In einem vom Handelsgericht Wien eingeleiteten Vorab-Entscheidungsverfahren kommt der EuGH sehr klar zum Ergebnis, dass bei einem Filmwerk das Vervielfältigungsrecht, das Recht zur Ausstrahlung über Satellit und jedes andere Recht zur Wiedergabe im Wege der öffentlichen Zugänglichmachung kraft Gesetzes unmittelbar und originär dem Hauptregisseur (Filmurheber) und eben nicht dem Filmhersteller zustehen (C-277/10, Luksan). Nationale Rechtsvorschriften dürfen diese Verwertungsrechte nicht kraft Gesetzes ausschließlich dem Produzenten zuweisen. Zudem steht das Unionsrecht auch einer innerstaatlichen Rechtsvorschrift entgegen, nach der der Hauptregisseur des Filmwerks auf seinen Anspruch auf einen gerechten Ausgleich verzichten kann. Es darf daher auch keine unwiderlegbare Vermutung der Abtretung der Vergütungsansprüche des Hauptregisseurs an den Produzenten aufgestellt werden.

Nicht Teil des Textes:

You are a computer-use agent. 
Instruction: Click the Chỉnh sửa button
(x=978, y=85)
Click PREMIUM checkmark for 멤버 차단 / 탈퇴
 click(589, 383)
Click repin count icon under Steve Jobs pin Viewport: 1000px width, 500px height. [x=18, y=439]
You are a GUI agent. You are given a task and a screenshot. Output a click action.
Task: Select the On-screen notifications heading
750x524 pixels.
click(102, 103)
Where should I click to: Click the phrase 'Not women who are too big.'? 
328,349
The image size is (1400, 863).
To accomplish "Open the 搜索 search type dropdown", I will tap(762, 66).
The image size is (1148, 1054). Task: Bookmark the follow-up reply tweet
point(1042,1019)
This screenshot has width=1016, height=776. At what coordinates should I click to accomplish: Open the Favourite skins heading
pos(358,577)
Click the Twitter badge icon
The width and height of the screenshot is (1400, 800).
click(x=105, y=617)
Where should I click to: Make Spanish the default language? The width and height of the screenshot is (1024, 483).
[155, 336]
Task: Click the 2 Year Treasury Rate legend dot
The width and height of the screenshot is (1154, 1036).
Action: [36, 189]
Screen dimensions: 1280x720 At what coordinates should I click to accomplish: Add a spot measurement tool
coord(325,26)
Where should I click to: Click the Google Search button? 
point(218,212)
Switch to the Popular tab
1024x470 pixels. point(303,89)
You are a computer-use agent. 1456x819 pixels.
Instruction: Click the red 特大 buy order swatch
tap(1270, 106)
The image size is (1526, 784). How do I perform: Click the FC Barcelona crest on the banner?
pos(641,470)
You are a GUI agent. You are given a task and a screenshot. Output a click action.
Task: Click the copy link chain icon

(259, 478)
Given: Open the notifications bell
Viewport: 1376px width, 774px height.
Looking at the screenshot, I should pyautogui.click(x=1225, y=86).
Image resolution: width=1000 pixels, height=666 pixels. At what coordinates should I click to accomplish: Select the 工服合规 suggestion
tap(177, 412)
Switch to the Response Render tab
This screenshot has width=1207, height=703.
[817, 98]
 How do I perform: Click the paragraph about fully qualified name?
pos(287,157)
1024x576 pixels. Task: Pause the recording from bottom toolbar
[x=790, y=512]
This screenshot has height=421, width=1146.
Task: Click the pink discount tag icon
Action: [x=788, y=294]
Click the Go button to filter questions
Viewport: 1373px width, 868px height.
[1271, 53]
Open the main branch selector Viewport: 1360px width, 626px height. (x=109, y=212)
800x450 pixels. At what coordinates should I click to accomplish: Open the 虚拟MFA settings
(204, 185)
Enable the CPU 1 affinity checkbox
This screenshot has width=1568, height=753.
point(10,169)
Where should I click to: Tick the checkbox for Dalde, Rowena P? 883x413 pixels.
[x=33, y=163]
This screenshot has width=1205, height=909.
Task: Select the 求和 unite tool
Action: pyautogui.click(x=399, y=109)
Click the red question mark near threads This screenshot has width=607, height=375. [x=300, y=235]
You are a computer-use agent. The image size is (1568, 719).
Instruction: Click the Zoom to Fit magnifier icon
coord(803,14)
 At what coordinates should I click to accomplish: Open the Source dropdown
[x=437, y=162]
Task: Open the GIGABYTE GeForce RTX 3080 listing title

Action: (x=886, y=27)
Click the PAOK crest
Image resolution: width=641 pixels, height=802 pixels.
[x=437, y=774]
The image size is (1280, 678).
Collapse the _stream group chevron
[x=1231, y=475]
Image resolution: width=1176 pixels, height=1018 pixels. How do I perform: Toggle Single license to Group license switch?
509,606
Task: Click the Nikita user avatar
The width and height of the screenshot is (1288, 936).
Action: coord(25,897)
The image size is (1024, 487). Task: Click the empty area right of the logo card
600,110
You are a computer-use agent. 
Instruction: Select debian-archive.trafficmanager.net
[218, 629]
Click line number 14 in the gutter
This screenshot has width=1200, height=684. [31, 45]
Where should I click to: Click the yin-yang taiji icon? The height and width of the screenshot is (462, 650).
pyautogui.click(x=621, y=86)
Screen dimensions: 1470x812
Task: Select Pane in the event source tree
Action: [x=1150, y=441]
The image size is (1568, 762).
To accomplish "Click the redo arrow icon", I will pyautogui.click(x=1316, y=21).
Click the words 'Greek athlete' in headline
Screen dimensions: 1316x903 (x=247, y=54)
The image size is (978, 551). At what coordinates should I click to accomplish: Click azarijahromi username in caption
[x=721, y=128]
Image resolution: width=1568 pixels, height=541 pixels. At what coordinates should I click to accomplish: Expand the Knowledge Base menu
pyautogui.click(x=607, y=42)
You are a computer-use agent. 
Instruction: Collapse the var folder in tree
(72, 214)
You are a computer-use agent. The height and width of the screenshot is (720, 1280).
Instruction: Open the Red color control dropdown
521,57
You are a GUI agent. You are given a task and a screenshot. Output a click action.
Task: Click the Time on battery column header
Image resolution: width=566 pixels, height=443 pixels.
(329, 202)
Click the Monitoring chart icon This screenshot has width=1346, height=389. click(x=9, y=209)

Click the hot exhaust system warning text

Durch diese Entscheidung des EuGH werden letztlich der Urheber und seine Rechte am Werk ins Zentrum gerückt. Der österreichische Gesetzgeber wäre nun endlich explizit gefordert, eine ausgewogene (gemeinschaftsrechtskonforme) Gesetzeslage herzustellen, wodurch das Urheberrecht seinem Zweck als Rechtsmaterie, in deren Zentrum der Künstler steht, gerecht wird. Dies sollte nicht nur für die Filmregisseure im Speziellen, sondern für alle Kreativen gelten. Schließlich fordern auch Autoren, Komponisten und bildende Künstler seit Jahrzehnten ein ausgewogenes Urhebervertragsrecht zum Schutz vor Übervorteilung durch die Verwerter und Produzenten, die oftmals vergessen zu haben scheinen, wessen Rechte hier als Faustpfand dienen. Denn dass künstlerisches Schaffen eines Schutzes bedarf, werden wohl auch Datenschützer und Konsumentenschutzvertreter anzuerkennen bereit sein. Abzuwarten bleibt, ob der österreichische Gesetzgeber jetzt diese Chance erkennt.

Dr. Harald Karl ist Partner der Kanzlei Pepelnik & Karl Rechtsanwälte.